Actual results I am getting:

array(1) {
  [0]=>
  string(2) "ck"
}

Expected Results:

case:1 (In case of example 1) -  array(2) {
  [0]=>
  string(7) "cricket"
  [1]=>
  string(2) "ck"
}

case:2 (In case of example 2) - array(2) {
  [0]=>
  string(9) "hand-ball"
  [1]=>
  string(2) "hb"  
}

Upvotes: 2

Views: 1426

Answers (3)

The fourth bird
The fourth bird

Reputation: 163362

If the parts before the short name are always more than 3 chars and the short name always consists of 2 chars [a-zA-Z] you could use 2 capturing groups, using quantifiers {3,} and {2} to match the characters.

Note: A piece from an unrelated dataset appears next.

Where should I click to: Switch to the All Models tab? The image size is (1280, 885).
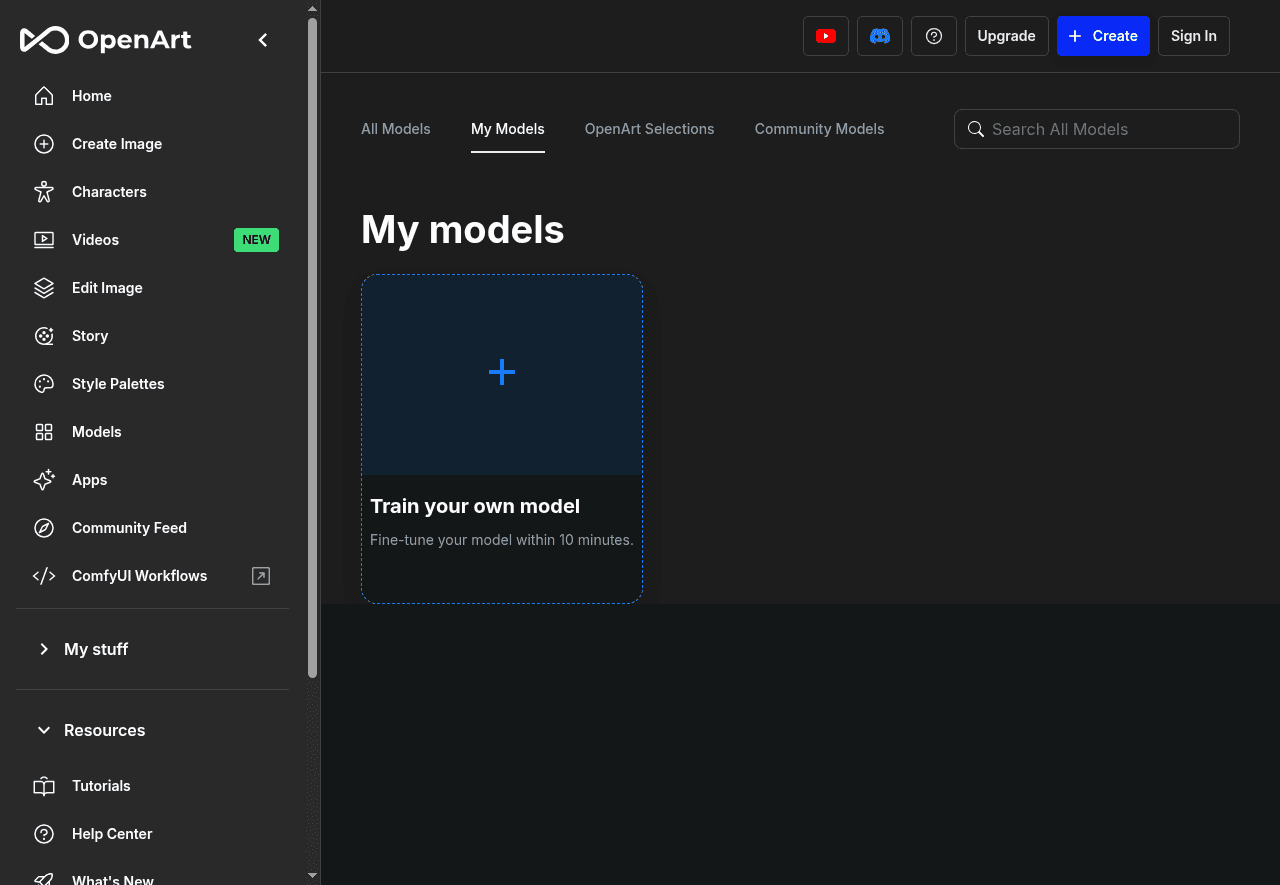(x=395, y=129)
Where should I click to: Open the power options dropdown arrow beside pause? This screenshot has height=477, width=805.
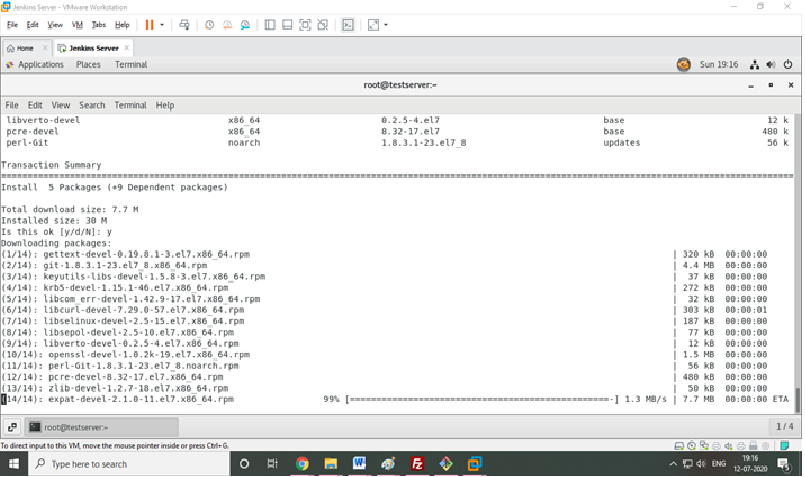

\b(\w{3,}(?:-(?:\w{3,}))*)-(\w{2})-game-play\b

Explanation

  • \b Word boundary
  • ( Capture group 1
    • \w{3,} Match 3+ times a word char
    • (?:-\w{3,})* Repeat 0+ times matching - and 3 or more word chars
  • ) close group
  • ( Capture group 2
    • [a-zA-Z]{2} Match 2 times a word char (As per the comments)
  • ) Close group
  • -game-play Match literally
  • \b Word boundary

Regex demo | Php demo

Another option is to use preg_split and split on 2 chars a-z surrounded by hyphens in a capturing group and match the rest:

$pattern = "/-([a-z]{2})-.*/";
$str = "cricket-ck-game-play";
print_r(preg_split($pattern, $str, -1, PREG_SPLIT_DELIM_CAPTURE | PREG_SPLIT_NO_EMPTY));

Result

Array
(
    [0] => cricket
    [1] => ck
)

Php demo

Upvotes: 1

Emma
Emma

Reputation: 27723

Maybe, this expression might be somewhat close to what you have in mind:

(.*)-(.{2})(?=-game-play)

Demo 1

or

(.*)-(.*)(?=-game-play)

Demo 2

Upvotes: 1

FoulFoot
FoulFoot

Reputation: 654

preg_match("/(.+)-([a-z]{2})-/i", $uri, $game);

Grabs everything before two letters bordered by dashes, and then grabs those two letters.